Collected data:
============

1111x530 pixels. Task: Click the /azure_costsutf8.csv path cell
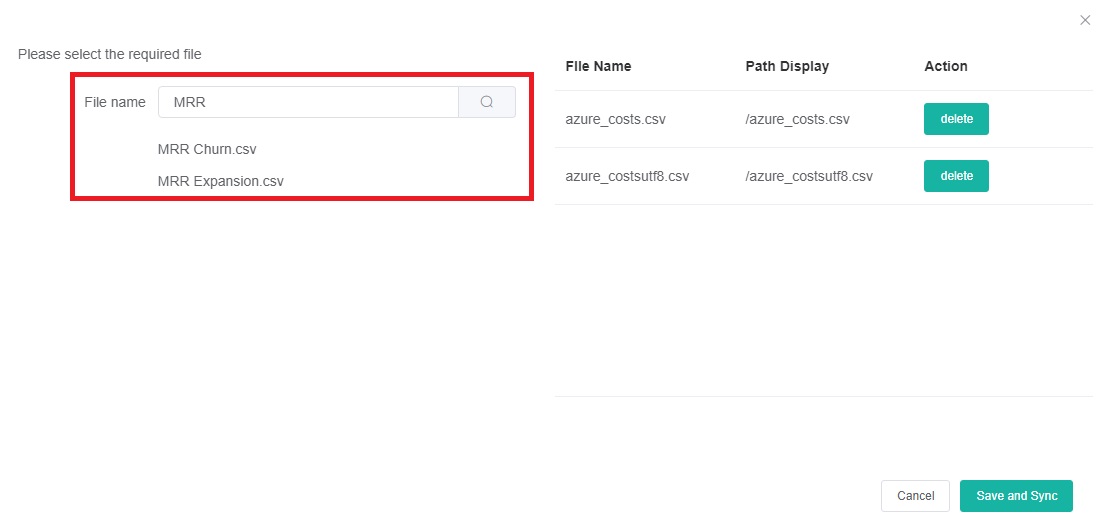[809, 176]
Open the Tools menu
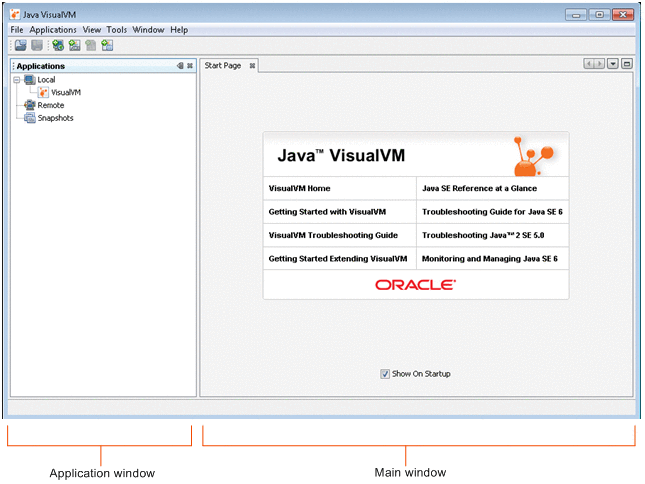Viewport: 645px width, 484px height. coord(117,30)
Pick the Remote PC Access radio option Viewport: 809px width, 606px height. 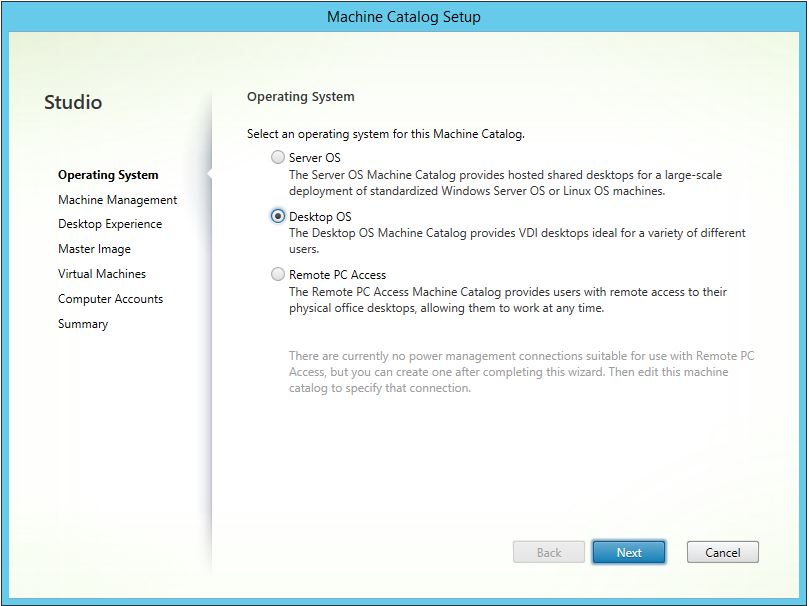(x=278, y=275)
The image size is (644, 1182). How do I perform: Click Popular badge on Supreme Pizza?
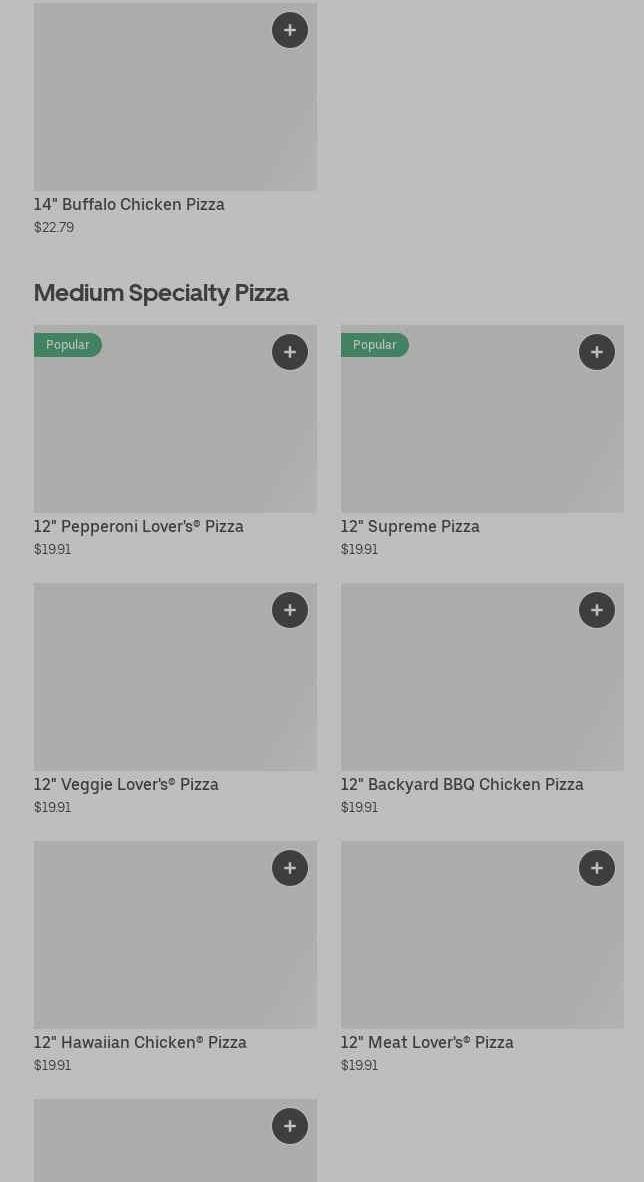click(375, 345)
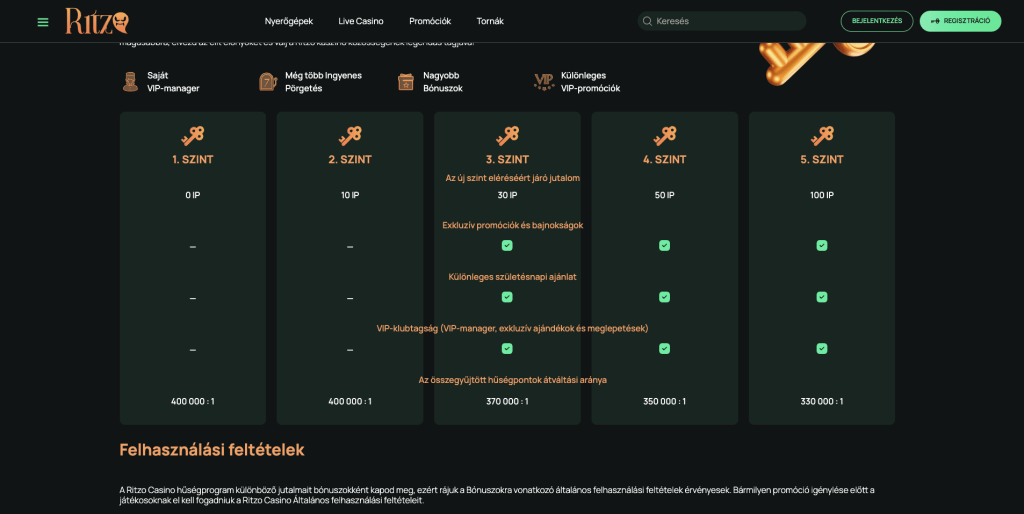1024x514 pixels.
Task: Click VIP club membership checkmark in 5. SZINT
Action: click(x=821, y=348)
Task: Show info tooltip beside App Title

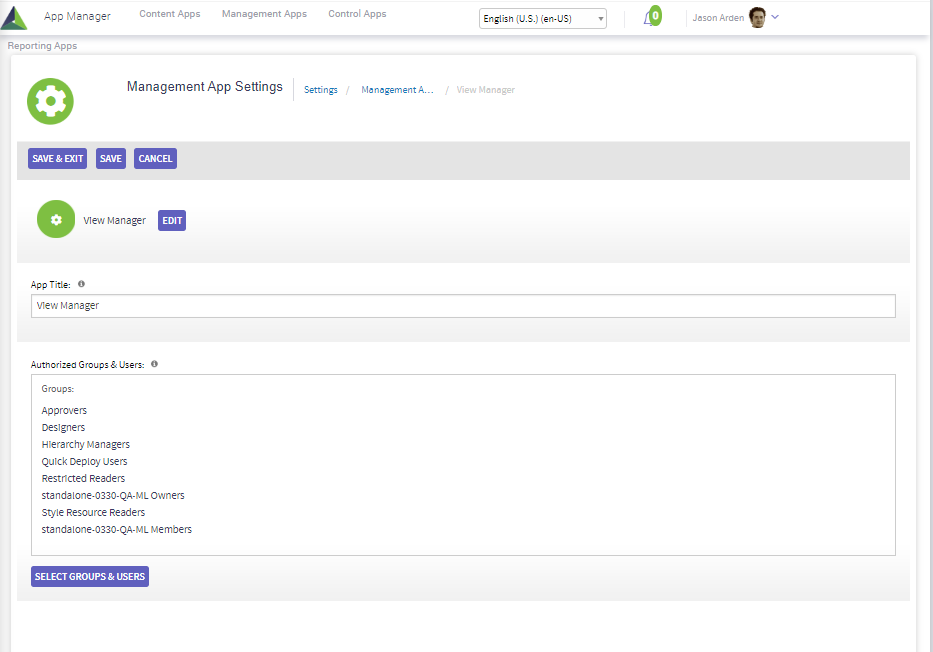Action: pyautogui.click(x=81, y=284)
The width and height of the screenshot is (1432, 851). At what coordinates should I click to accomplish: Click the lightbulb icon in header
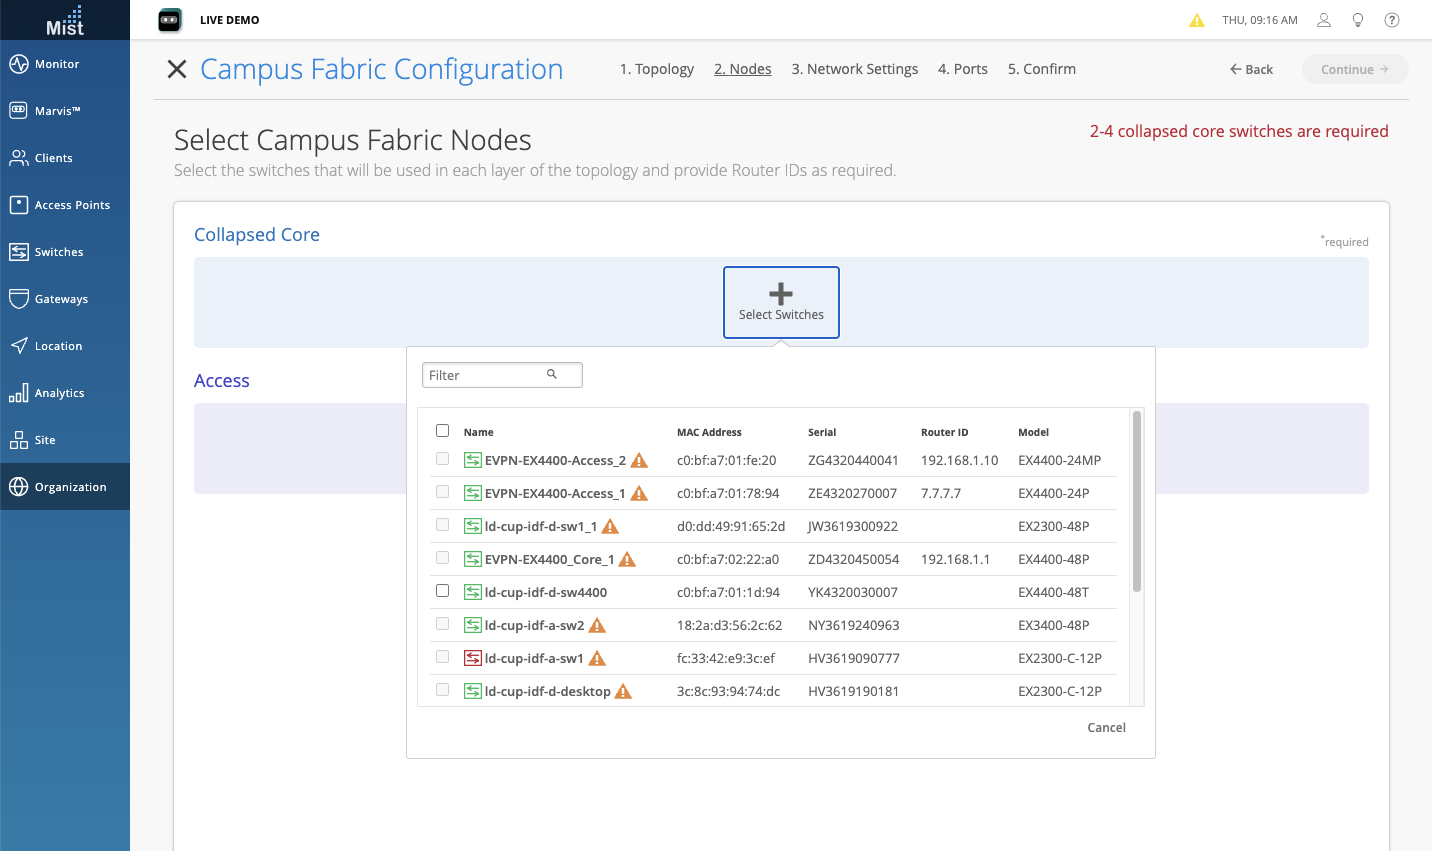[x=1357, y=20]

============

Could you write out, word for word, the lines from the one containing "The width and" through the last line of the records, leaving out the pictures?

The width and height of the screenshot is (1432, 851). At what coordinates should I click to accomplish: Click the lightbulb icon in header
[x=1357, y=20]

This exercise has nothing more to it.